Wednesday, December 30, 2020

Abundant Rest-2020 review

Abundant: existing or available in large quantities; amply supplied, plentiful; rich, copious

Rest: cease work or movement in order to relax, refresh oneself, or recover strength. allow to be inactive in order to regain strength, health, or energy, be placed or supported so as to stay in a specified position; 

Well, hindsight is—2020…. And this year’s theme, abundant rest- was infused in the last 365 days in ways that I couldn’t imagine a year ago.

Abundant rest looks like balance and feels like hope. It is a quiet confidence. A hard-fought calmness and stillness birthed out of a commitment to observing and honestly looking at myself. It was forged as I no longer ignored or dismissed myself- the things I tried not to think about-and the ones I ruminated on for far too long.  It was cultivated by self-compassion—being okay with being in-process, and humbly admitting where I was. Rest flourished as I let others in- my counselor, my old and new friends, and trusted that God would provide for my needs. It grew; even in a pandemic, in processing complex trauma, in the loss of my grandfather, two uncles, and extended family.

Abundant rest is only possible with honesty. Rest cannot be embraced when you’re running from your past, your emotions, your physical body. Rest is found in the process of knowing and being known. In looking at the painful parts of your history, admitting your hopes for the future, and living in the present. It is sustained by sleep, diet, exercise, and creativity.

This rest is abundant because it is holistic. As I look back, this year started with a reversal for me. In my career I was so mentally and emotionally engaged- working to help others through difficult times, to learn and grow- playing my long-held role as the “helper who is fine”. At the end of 2019 I knew it was me who was definitely NOT fine, needed help, and needed a change. So, January 2nd, I found myself working in a kitchen, packaging food, and engaging in physical work rather than emotional or mental. It was exhausting in the best way. It was just the job I needed for this year-fast-paced, productive, and meaningful- helping to feed others during a pandemic. I’m grateful that God provided the work I needed, almost literally on my doorstep. I also found myself putting the pen down, and picking up the brush- painting when often I would have written- realizing that talking about your emotions is not the same as processing or feeling them- whether your journaling or chatting with a friend. Feeling emotions is a lot like swimming in the ocean- observing the waves, riding them out, and doing what you need to in order to stay afloat.

Leaving my career was the beginning of taking a step back from obligation-one that spilled over into my relationships as well. Learning to have healthy boundaries, to not ignore my own needs in order to meet the ones around me. It looked like discovering what emotional health really looked like- and working towards that. It grew in vulnerability-admitting my needs, wants, and learning to let others into my pain. It was painfully freeing to see the world continue on even if I wasn’t trying to control everything around me.

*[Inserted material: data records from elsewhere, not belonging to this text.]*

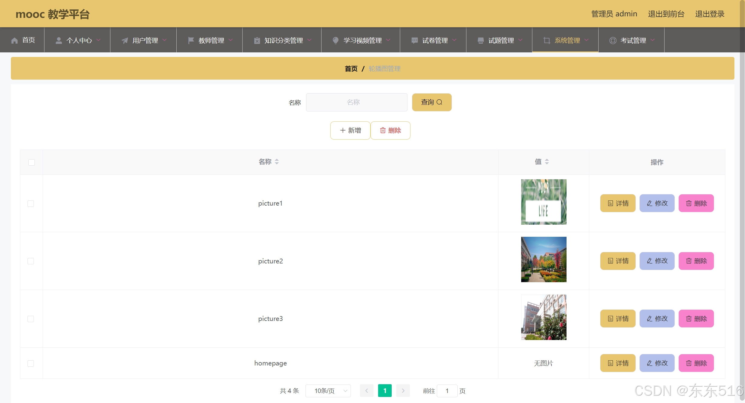Click the lightbulb icon for 学习视频管理
The width and height of the screenshot is (745, 403).
(335, 40)
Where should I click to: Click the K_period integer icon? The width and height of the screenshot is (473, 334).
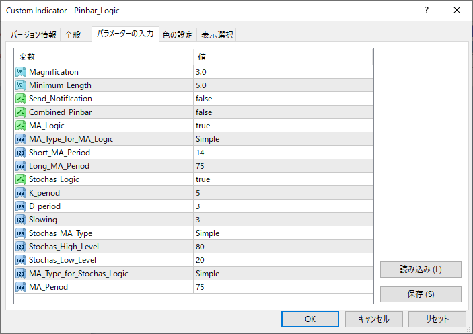point(20,193)
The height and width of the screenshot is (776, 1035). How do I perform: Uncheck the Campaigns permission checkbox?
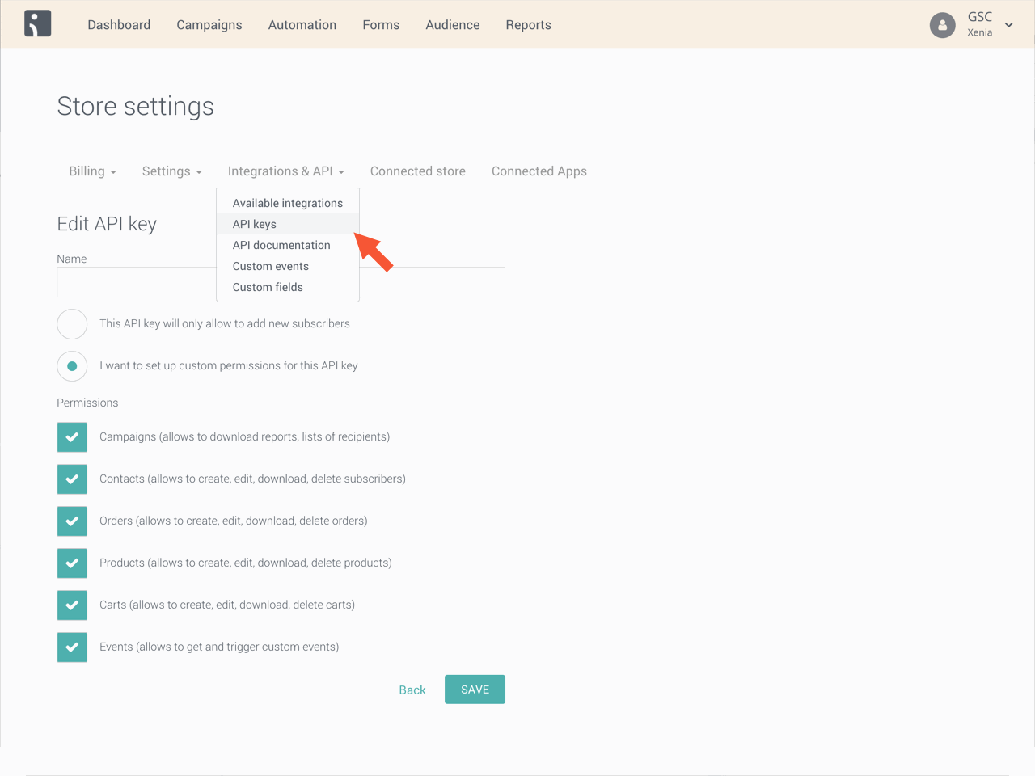click(x=72, y=437)
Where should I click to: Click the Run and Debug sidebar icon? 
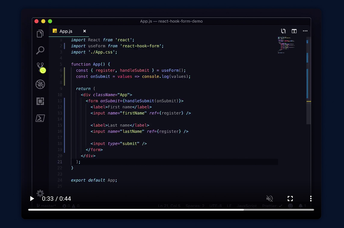point(40,84)
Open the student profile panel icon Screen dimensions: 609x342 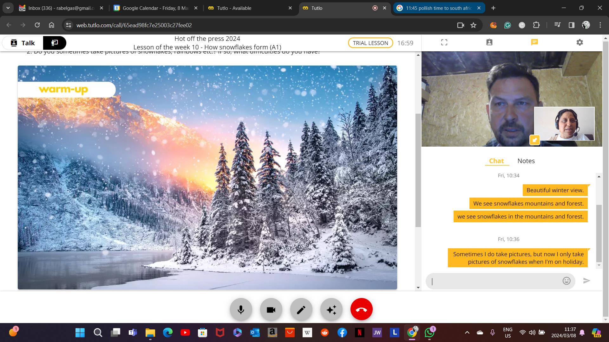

Abundant rest was fostered by intentionality- weekly video chats with friends, setting time aside to create, read, walk outside, and to have fun. Discovering what is restful for me- cooking a hearty breakfast, exploring watercolor painting, and learning to see my to-do list as a guideline-not a measuring stick.

Abundant rest looks like bravery- admitting my feelings, asking for help, saying no as confidently as I say yes. It looks like admitting what is difficult, what I like and don’t like, and not taking responsibility for things I cannot control. It grew by courageously voicing my fears, my trauma, my dreams. It takes an honest look at the world because trying to avoid, numb, and downplay reality is too damn exhausting.

And yes, abundant rest looked like stillness, too. Listening to others, observing my physical surroundings-cultivating contemplation, mindfulness, and integration. Taking bubble baths, walks for rest not just for exercise, and creating an environment around my home that was peaceful-candles, blankets, and lighting, rest was so much more than stillness.

With just a few days left in 2020. Im grateful for the hindsight. For the ways rest was abundant this year. For the grace of holistic stillness, of quietude that comes when you stop running from what you fear will overtake you, and find that it is in the rest that you can process and overcome it. So today, I pick up my pen, my paints, and pray with gratitude for the abundant rest of this year.